CCSC: SDA No More
Written by Bwog Staff
It was a regular party yesterday evening in the Satow room. Joseph Milholland was the guest of honor.
The first CCSC meeting of the school year was full of brainstorming and plans, but at the year’s second gathering, the real business began. After a quick icebreaker where the council member stated the first word that came to their head (including “alcohol,” “money,” and “porcupine”), the council addressed a few salient points.
First, the Passport to Columbia presentation will occur on Saturday, September 21st. The council also tossed around the idea of a town hall for all Columbia College student to voice their thoughts to CCSC twice a semester. The council members voiced their personal concerns they had with SSOL’s new wait list program so they could improve things in the spring. Finally, they clarified that the SDA (Student Development Activities) and OCAE have merged to make a new acronym baby: SE (Student Engagement), a reportedly more efficient and faster bureaucratic office.
The council’s bylaws, not updated for “four of five years,” received reworking in the meeting. The council first assembled into small groups to edit a collective document of the bylaws. Among the more interesting comments on this:
- Changing “funding” to “finance” throughout the document
- Putting WTFColumbia and Bagelpalooza in the bylaws
- Getting rid of archaic rules, such as a reference to the now-defunct President’s Council on Student Affairs.

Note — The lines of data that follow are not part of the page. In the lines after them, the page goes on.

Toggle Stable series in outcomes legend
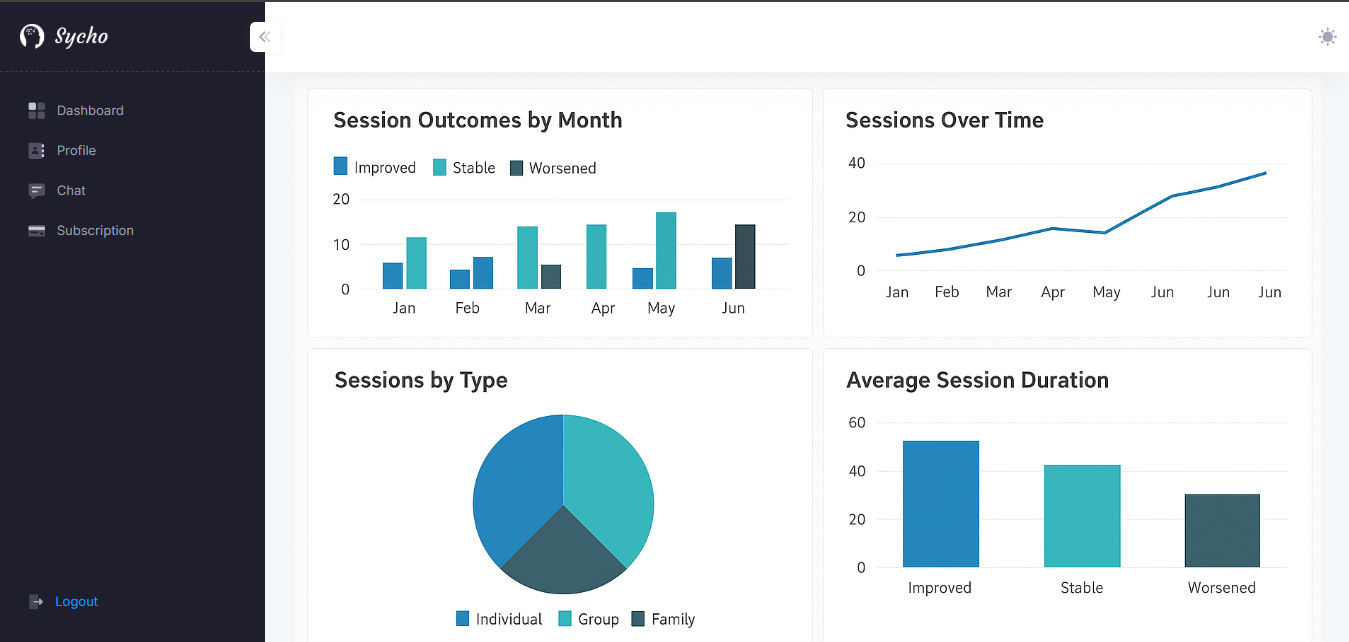The height and width of the screenshot is (642, 1349). click(x=440, y=167)
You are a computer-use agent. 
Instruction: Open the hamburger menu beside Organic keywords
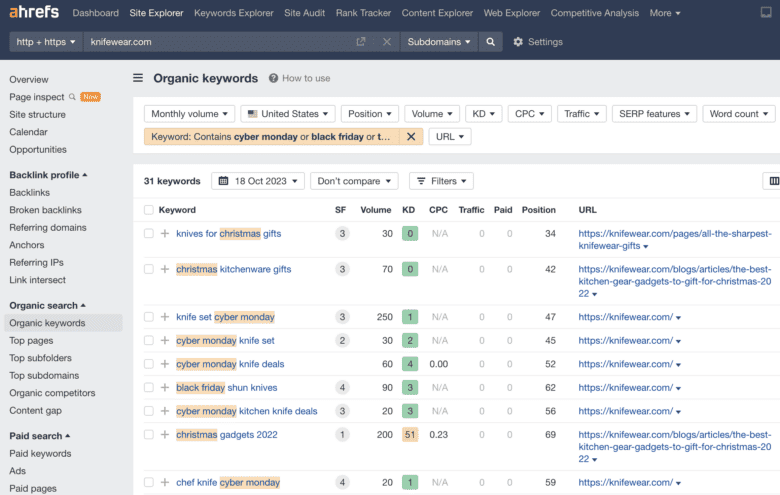click(x=138, y=78)
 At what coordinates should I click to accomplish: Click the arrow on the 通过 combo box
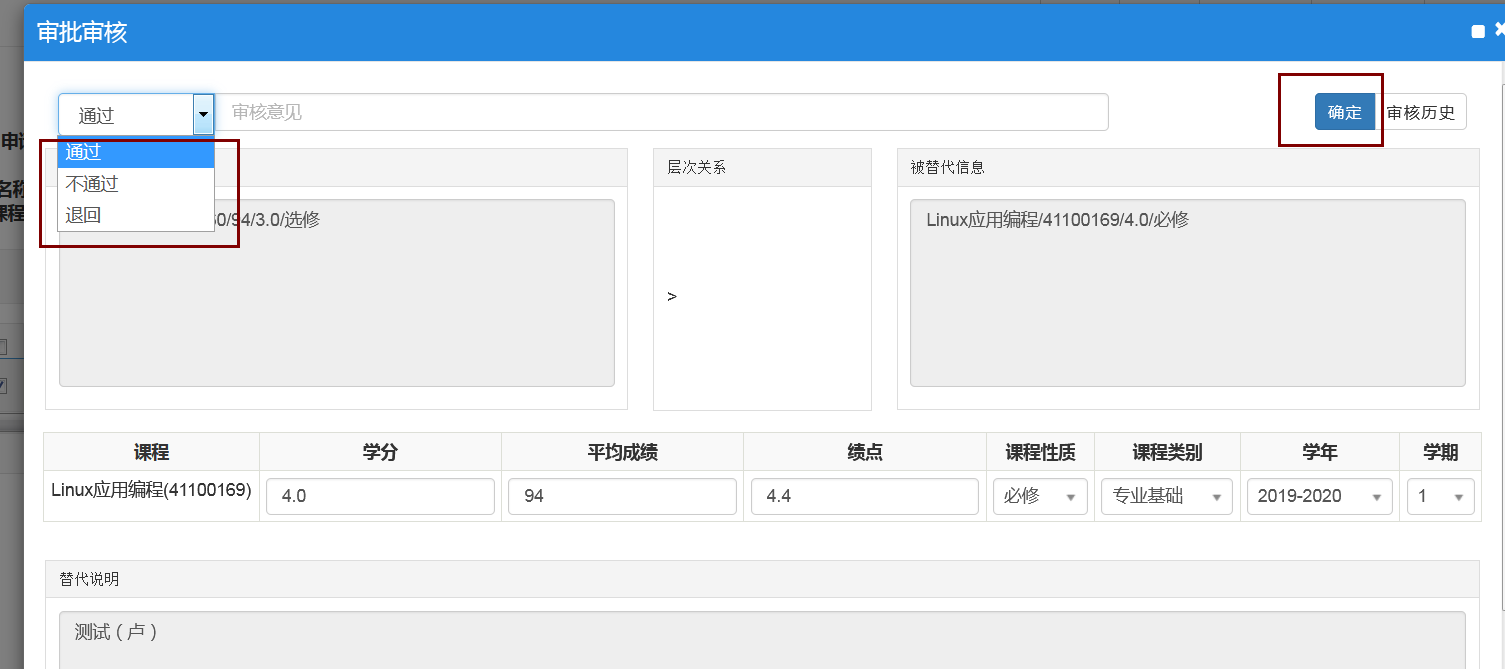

The last order of business was to discuss WTFColumbia and how it related to CCSC. As a whole, the council likes WTFColumbia and thinks many of the complaints are simply questions that need to be answered. The council will create and ambitious program to spread the word about this aptly named service. Posters, advertisements, and contests were proposed along with a collection of humorous Vine videos highlighting things Columbia students might say WTF (what to fix, remember?) about. There are over 250 items on WTFColumbia the council needs to address, so they have a job on their hands.